To get at the heart of what prayer is, please slowly re-read those two verses again.  Thanks.  Paul wrote this letter to a group of believers in Philippi.  If you are reading these thoughts of mine and you too have put your faith in Christ, this truly is the ‘how to’ for prayer.  Note first the call to not be anxious about anything.  Sounds difficult, as I have already experienced several pangs of anxious feelings just this morning.  This Scripture is exhorting us to keep our faith in Christ in the forefront of our minds because in so doing we will be much less inclined to needlessly worry about stuff.  Our prayers ought to reflect an ever-growing trust in God to be able to handle what it is we are praying about.

This familiar text from the letter to the Philippians also tells us what to pray about; everything!  Like in other places in God’s word; the message is crystal clear: everything means just that.  We are to be praying about all that makes up our daily lives.  I believe the very act of intentional prayer will deepen our relationship with God as we become more transparent before Him.  It’s not as though we are going to surprise God by telling Him what is on our mind, because in His omnipotence He already knows! It is our willingness to be open before the Almighty that will grow our faith as we learn to trust Him with all the details of our personal circumstances.

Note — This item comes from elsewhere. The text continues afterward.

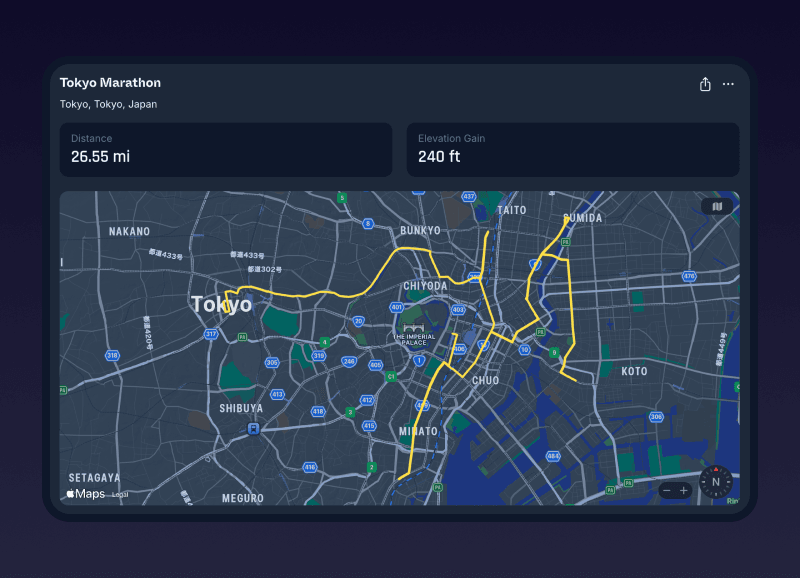The width and height of the screenshot is (800, 578).
Task: Click the Tokyo city label on map
Action: click(x=221, y=304)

But pray about everything? How do I do that? Perhaps you are wondering, as I did, why the instructions are broken into two parts: prayer and petition.  I found a clear explanation of this in the Expositor’s Commentary: Prayer is a word that denotes the petitioner’s attitude of mind as worshipful. Petition denotes prayers as expressions of need.  With this understanding, I am reminded that who I am praying to deserves my utmost respect always, and that because He is Lord of all, I can lay all my needs before Him, trusting that the answer He gives (which sometimes is “No”) is what is best for me.

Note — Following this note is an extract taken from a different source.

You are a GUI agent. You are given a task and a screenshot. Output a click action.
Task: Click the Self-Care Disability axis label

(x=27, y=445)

The answer to the valid question, “Does God answer prayer?” is contained within verse 7, provided we have submitted our prayers in the proper attitude of worship and reverence.  It is also vital to remember that answers to prayer do not always manifest themselves as what we have asked for! Re-reading Philippians 4:7 shows me that the promise given to those who pray in this way is the peace of God, which transcends all understanding, will guard your heart and mind. 

Coming to know this promised peace of God ought to be at the very core of every prayer we pray, because ultimately the purpose of prayer is to get to know God better.  Several words of caution are needed here. First, if you have been praying and the peace that Scripture talks about seems to be eluding you, it’s not because God is withholding it.  A much more likely explanation is that I/we have not trusted deeply enough in God’s ability to provide and sustain us through our circumstance, which tends to keep us in a constant state of unrest.

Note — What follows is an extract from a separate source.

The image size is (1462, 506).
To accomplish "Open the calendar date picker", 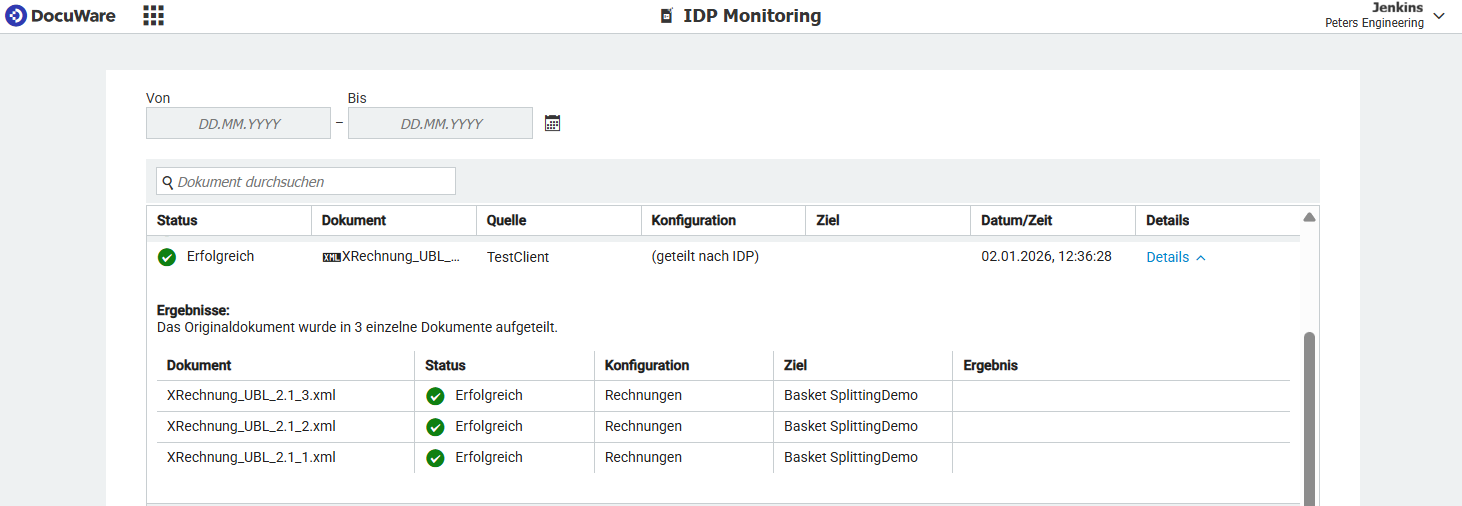I will coord(552,123).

The second thing I must remind myself of is this: This promise in Scripture tells me I will not fully understand the blessing of God’s peace to me! As a somewhat structured and logical person, I can struggle with this.  Caution must be exercised so that my pride won’t sneak up on me.  Asking myself questions like, “Why can’t I more fully understand God’s peace if I am in a growing relationship with Him?” or, “Why don’t I have this figured out by now?” are indicators that I am seeing myself as being a super-spiritual person.  The bottom line is this: My intellectual pride keeps me from admitting that God has got something that is so far beyond my ability to comprehend.  And that something, His peace, is what is being offered to me!

I say all this to conclude with this thought; prayer is how I/we can know God more intimately.  There is no structure required to our prayers, just a willingness to come before the Creator with an open heart and mind.  Remember, there is nothing too small for God to not care about and nothing too large that He isn’t bigger than.  Pray about everything with the assurance that your prayers are special to God, because you are too!